The song has since spawned two sequels, in the form of "The Unforgiven II", from the album Reload, and "The Unforgiven III", from the album Death Magnetic.

== History ==
Lars Ulrich explained that the band wanted to try something new with the idea of a ballad. Instead of the standard melodic verse and heavy chorus – as evidenced on their previous ballads "Fade to Black", "Welcome Home (Sanitarium)" and "One" – the band opted to reverse the dynamic, with heavy, distorted verses and a softer, melodic chorus, played with clean electric and acoustic guitars. The opening section contains percussive instruments performed by Ulrich, and also a small amount of keyboards.

In the documentary "Classic Albums" Metallica: The Black Album, James Hetfield could not identify where the horn intro was taken from and explained that it was reversed so its source would be hidden.

Kirk Hammett said his solo was a last minute improvisation of "raw emotion" after the ideas he came with at the studio ended up not working. Pleased with the result, Hammett said it was the starting point of him playing less scripted solos in future songs.

== Live performances ==
"The Unforgiven" was played live as part of Metallica's "Wherever We May Roam" and "Nowhere Else to Roam" world tours, which lasted from 1991 to 1993, in support of The Black Album. It was played again after being off the setlist for 11 years on the Madly in Anger with the World Tour in 2004 and has been continued to be played during all of the band's tours since.

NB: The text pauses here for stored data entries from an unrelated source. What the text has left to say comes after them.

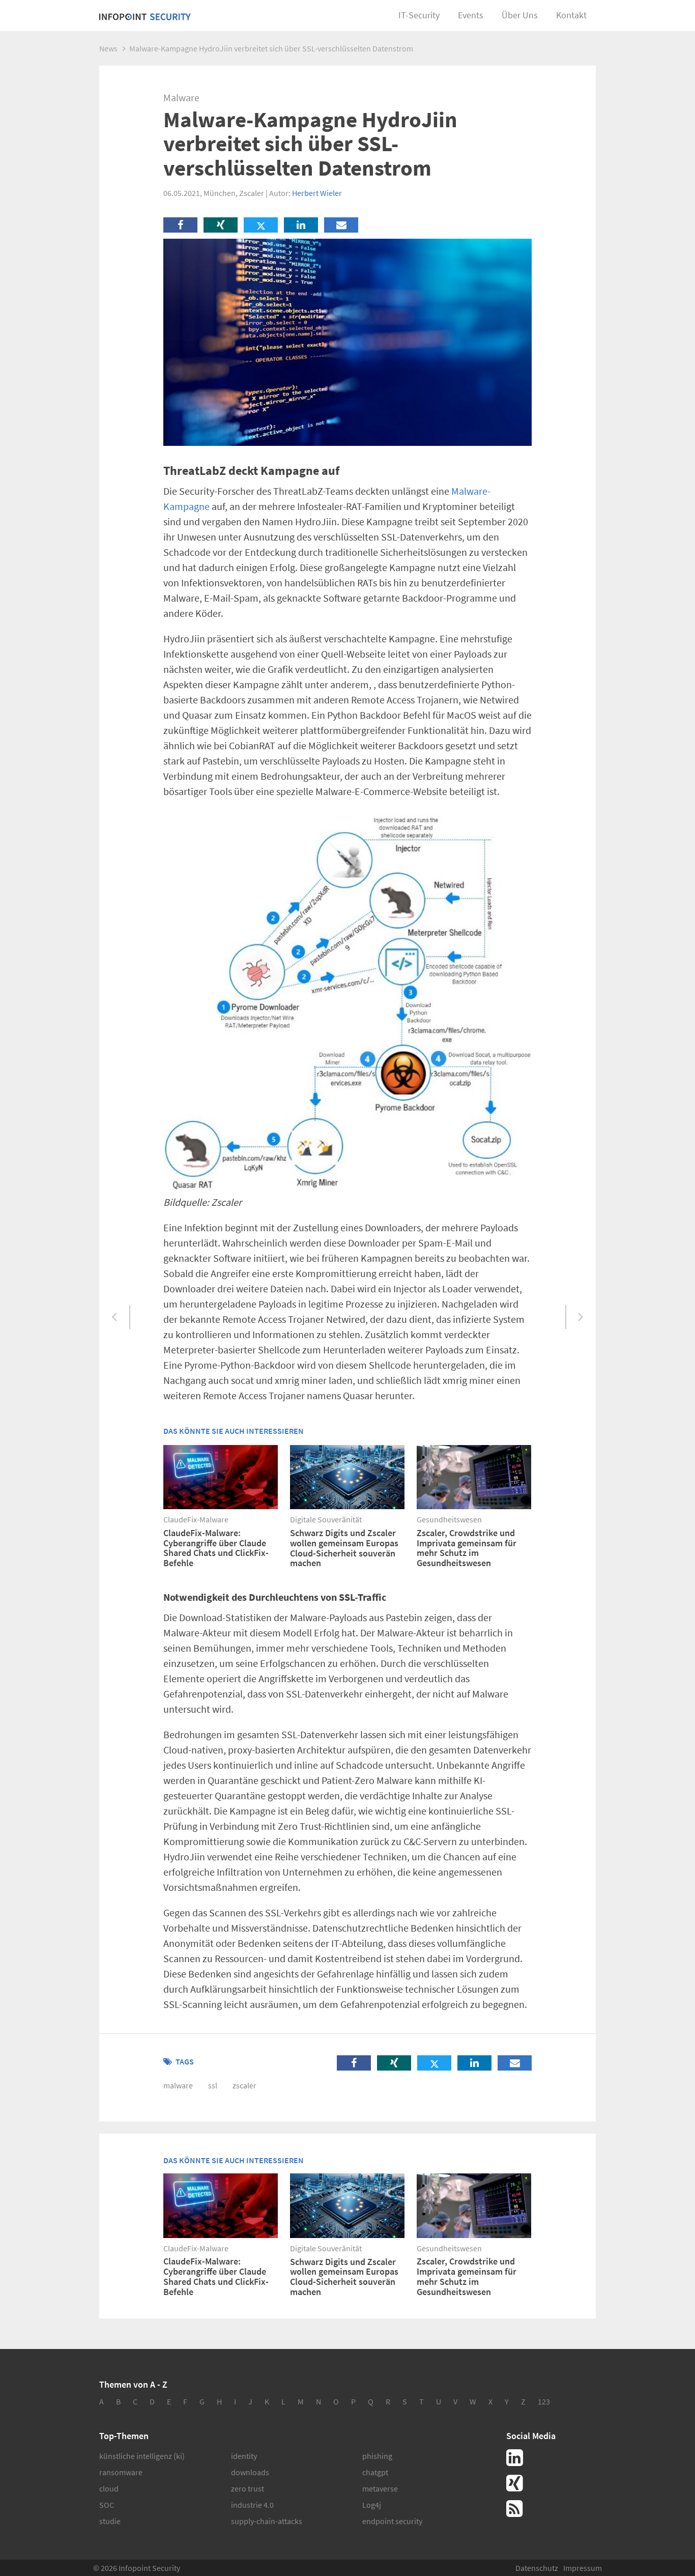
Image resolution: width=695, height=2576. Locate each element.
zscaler (244, 2085)
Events (470, 15)
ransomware (120, 2472)
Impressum (582, 2568)
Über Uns (520, 15)
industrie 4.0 (252, 2505)
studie (110, 2521)
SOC (106, 2505)
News (108, 48)
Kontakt (571, 15)
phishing (377, 2456)
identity (244, 2456)
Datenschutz (536, 2568)
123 (544, 2401)
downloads (250, 2472)
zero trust (247, 2488)
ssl (212, 2085)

The live version of "The Unforgiven" includes a second solo near the end of the song that the original recording did not have, although this part has rarely been played since the early 2000s.

== Music video ==
Directed by Matt Mahurin, the music video filmed in September 1991 in Los Angeles and premiered on 19 November 1991. The black-and-white video is themed around a barefoot and shirtless boy born in captivity who spends his life in a windowless stone room. As the video progresses, he ages into an adult and then an old man. He spends his entire life carving into the stone to create a window while occasionally grasping his one possession: a key. It is implied that another captive lives on the other side of the stone room. The video ends with the old man finally creating a window, through which he deposits his possession. He blocks off the tunnel through which he crawled to access the cell using the square of stone he created when he made the window, then lies down to die. An 11:33 long, "theatrical" version of the video exists, featuring several minutes of introductory scenes that precede the timeline of the main portion of the video. This version was featured on The Videos 1989–2004, the band's 2006 music video compilation.

== Personnel ==
Metallica
- James Hetfield – rhythm guitar, classical guitar, vocals
- Lars Ulrich – drums, percussion
- Kirk Hammett – lead guitar
- Jason Newsted – bass

Additional musician
- Uncredited musician ("Scott") – keyboard

== Charts ==

=== Weekly charts ===

| Chart (1991–1992) | Peak position |
|---|---|
| Australia (ARIA) | 10 |
| Canada Retail Singles (The Record) | 11 |
| Europe (Eurochart Hot 100) | 46 |
| Finland (The Official Finnish Charts) | 4 |
| France (SNEP) | 28 |
| Germany (GfK) | 47 |
| Ireland (IRMA) | 22 |
| Netherlands (Dutch Top 40) | 27 |
| Netherlands (Single Top 100) | 25 |
| New Zealand (Recorded Music NZ) | 24 |
| Sweden (Sverigetopplistan) | 32 |
| UK Singles (Official Charts) | 15 |
| US Billboard Hot 100 | 35 |
| US Mainstream Rock (Billboard) | 10 |

| Chart (2022) | Peak position |
|---|---|
| Poland Airplay (ZPAV) | 93 |

| Chart (2026) | Peak position |
|---|---|
| Greece International (IFPI) | 20 |

=== Year-end charts ===

| Chart (1992) | Position |
|---|---|
| US Album Rock Tracks (Billboard) | 19 |

==Certifications==

| Region | Certification | Certified units/sales |
| Australia (ARIA) | 3× Platinum | 210,000^{‡} |
| Brazil (Pro-Música Brasil) | Gold | 30,000^{‡} |
| Germany (BVMI) | Gold | 300,000^{‡} |
| Italy (FIMI) | Gold | 35,000^{‡} |
| New Zealand (RMNZ) | Platinum | 30,000^{‡} |
| Spain (Promusicae) | Gold | 30,000^{‡} |
| United Kingdom (BPI) | Silver | 200,000^{‡} |
| United States (RIAA) | 2× Platinum | 2,000,000^{‡} |
Streaming
| Greece (IFPI Greece) | Platinum | 2,000,000^{†} |
^{‡} Sales+streaming figures based on certification alone. ^{†} Streaming-only figures based on certification alone.